Material for this exercise ->
Content starts

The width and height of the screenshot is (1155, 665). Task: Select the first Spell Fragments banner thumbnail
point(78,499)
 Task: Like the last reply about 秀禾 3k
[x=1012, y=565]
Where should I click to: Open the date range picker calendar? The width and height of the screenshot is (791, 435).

Content ends
Content starts

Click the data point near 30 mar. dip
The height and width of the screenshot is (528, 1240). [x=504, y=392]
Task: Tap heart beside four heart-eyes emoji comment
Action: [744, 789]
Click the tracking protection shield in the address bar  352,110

Content ends
Content starts

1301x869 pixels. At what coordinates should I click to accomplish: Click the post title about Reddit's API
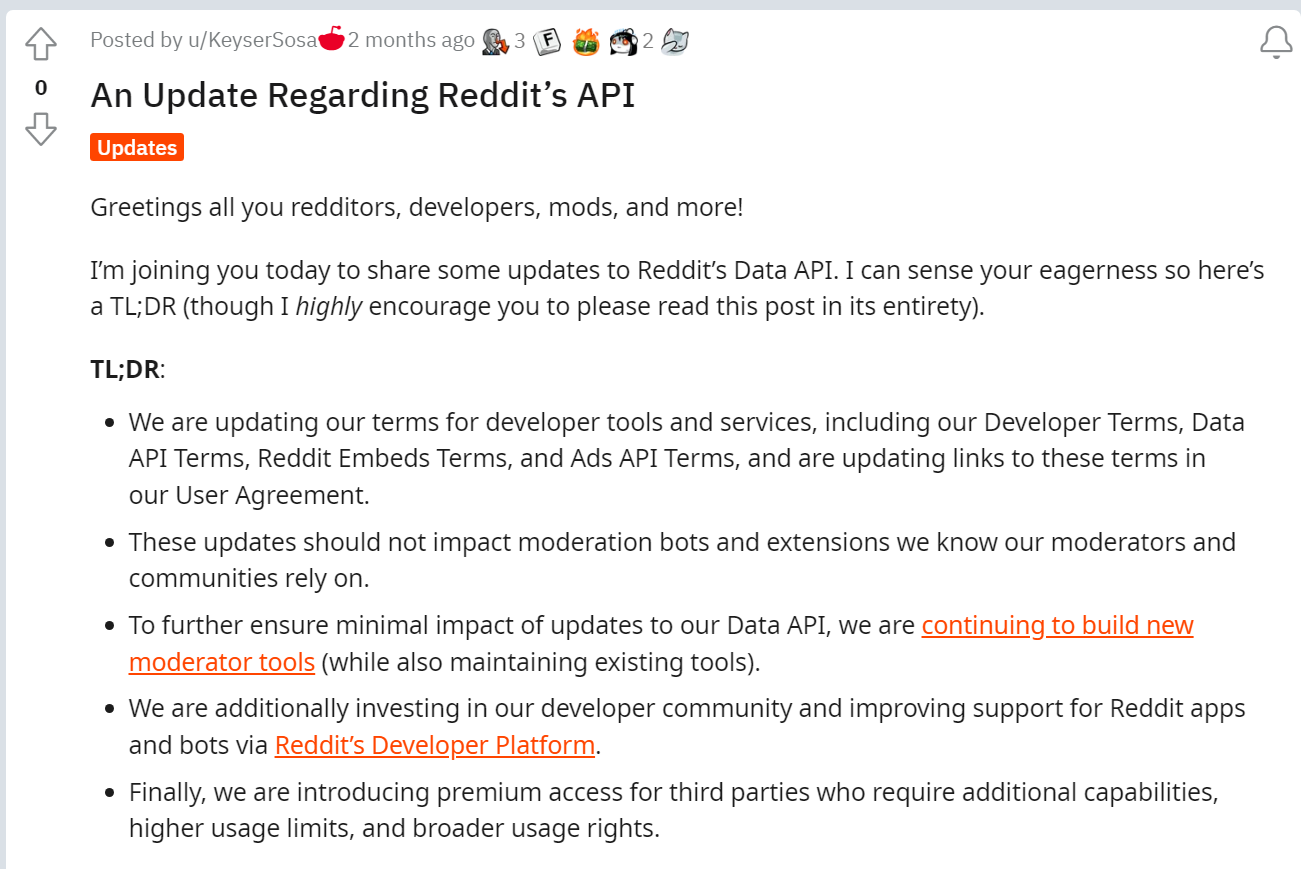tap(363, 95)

Content ends

What you should do ->
The lines above starting at the one that contains "Task: Like the last reply about 秀禾 3k" and ending at the one that contains "Where should I" must be transcribed exactly, and no other lines may appear.

Written reply ->
 Task: Like the last reply about 秀禾 3k
[x=1012, y=565]
Where should I click to: Open the date range picker calendar? The width and height of the screenshot is (791, 435).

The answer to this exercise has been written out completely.